GAMA/WiggleZ: The 1.4GHz radio luminosity functions of high- and low-excitation radio galaxies and their redshift evolution to z=0.75

TL;DR

This study measures the radio luminosity functions of different types of active galactic nuclei (AGN) over a range of redshifts up to 0.75, revealing distinct evolutionary patterns and differences in accretion modes between low- and high-excitation radio galaxies.

Contribution

It provides the first detailed separation of radio AGN luminosity functions into LERGs and HERGs across multiple redshift bins, highlighting their different evolutionary behaviors.

Findings

LERGs show minimal evolution over redshift.

HERGs evolve rapidly with redshift, especially under luminosity evolution models.

HERGs have a higher characteristic break in luminosity compared to LERGs.

Abstract

We present radio Active Galactic Nuclei (AGN) luminosity functions over the redshift range 0.005 < z < 0.75. The sample from which the luminosity functions are constructed is an optical spectroscopic survey of radio galaxies, identified from matched Faint Images of the Radio Sky at Twenty-cm survey (FIRST) sources and Sloan Digital Sky Survey (SDSS) images.The radio AGN are separated into Low Excitation Radio Galaxies (LERGs) and High Excitation Radio Galaxies (HERGs) using the optical spectra.
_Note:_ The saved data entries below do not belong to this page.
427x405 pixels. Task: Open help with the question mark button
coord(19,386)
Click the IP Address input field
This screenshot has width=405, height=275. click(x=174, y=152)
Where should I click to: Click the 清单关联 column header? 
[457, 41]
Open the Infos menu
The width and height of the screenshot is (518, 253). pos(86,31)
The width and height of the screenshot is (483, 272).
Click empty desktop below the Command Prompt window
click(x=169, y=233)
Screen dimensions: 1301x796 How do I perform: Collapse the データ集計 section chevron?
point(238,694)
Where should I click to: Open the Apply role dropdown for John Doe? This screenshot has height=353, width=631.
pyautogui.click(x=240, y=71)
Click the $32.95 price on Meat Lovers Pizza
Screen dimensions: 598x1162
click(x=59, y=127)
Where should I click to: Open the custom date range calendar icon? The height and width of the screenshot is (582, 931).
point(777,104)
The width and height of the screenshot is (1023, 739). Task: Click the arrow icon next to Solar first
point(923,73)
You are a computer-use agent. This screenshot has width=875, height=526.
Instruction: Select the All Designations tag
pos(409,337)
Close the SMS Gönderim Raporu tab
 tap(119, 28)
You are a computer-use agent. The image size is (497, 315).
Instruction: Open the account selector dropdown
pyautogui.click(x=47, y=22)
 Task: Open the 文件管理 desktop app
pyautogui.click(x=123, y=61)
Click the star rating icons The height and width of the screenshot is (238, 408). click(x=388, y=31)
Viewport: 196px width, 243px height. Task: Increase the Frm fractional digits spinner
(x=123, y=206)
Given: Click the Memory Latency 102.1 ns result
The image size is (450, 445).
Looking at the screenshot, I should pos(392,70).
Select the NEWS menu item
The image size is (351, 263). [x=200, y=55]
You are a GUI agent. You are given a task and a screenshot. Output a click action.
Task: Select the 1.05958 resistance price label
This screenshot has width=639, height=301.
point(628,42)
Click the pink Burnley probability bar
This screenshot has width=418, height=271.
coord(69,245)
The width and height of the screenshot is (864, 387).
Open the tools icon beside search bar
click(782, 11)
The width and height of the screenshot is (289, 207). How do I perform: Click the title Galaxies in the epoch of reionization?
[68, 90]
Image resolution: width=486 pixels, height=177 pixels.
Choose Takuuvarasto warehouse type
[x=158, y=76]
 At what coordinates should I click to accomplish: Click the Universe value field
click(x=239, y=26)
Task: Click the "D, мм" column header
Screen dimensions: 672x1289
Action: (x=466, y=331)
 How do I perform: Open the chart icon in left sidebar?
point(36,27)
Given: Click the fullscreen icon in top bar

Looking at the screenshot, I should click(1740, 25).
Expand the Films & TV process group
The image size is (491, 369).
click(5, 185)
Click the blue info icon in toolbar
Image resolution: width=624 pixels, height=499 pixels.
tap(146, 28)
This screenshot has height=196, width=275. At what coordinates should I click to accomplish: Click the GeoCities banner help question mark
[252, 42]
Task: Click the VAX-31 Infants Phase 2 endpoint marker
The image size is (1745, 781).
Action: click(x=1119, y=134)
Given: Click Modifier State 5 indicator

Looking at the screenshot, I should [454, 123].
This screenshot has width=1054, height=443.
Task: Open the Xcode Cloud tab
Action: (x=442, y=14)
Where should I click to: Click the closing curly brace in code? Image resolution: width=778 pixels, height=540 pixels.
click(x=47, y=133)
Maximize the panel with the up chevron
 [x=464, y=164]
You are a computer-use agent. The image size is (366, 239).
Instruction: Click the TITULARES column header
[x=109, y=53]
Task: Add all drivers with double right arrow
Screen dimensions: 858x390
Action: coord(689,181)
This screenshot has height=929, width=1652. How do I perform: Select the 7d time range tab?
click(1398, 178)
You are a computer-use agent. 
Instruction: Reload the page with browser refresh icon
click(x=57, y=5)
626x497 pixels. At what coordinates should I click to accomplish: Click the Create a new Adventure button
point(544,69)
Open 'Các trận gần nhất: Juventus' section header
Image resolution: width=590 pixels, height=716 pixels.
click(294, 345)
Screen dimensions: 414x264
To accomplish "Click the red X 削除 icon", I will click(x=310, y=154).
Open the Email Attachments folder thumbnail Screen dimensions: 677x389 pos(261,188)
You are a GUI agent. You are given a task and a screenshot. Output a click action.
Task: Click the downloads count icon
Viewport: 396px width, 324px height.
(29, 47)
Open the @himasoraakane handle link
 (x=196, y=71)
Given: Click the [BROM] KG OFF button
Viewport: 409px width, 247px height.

We derive radio luminosity functions for LERGs and HERGs separately in the three redshift bins (0.005 < z < 0.3, 0.3 < z < 0.5 and 0.5 < z <0.75). The radio luminosity functions can be well described by a double power-law. Assuming this double power-law shape the LERG population displays little or no evolution over this redshift range evolving as ~$(1+z)^{0.06}$ assuming pure density evolution or ~ $(1+z)^{0.46}$ assuming pure luminosity evolution. In contrast, the HERG population evolves more rapidly, best fitted by ~$(1+z)^{2.93}$ assuming a double power-law shape and pure density evolution. If a pure luminosity model is assumed the best fitting HERG evolution is parameterised by ~$(1+z)^{7.41}$. The characteristic break in the radio luminosity function occurs at a significantly higher power (~1 dex) for the HERG population in comparison to the LERGs. This is consistent with the two populations representing fundamentally different accretion modes.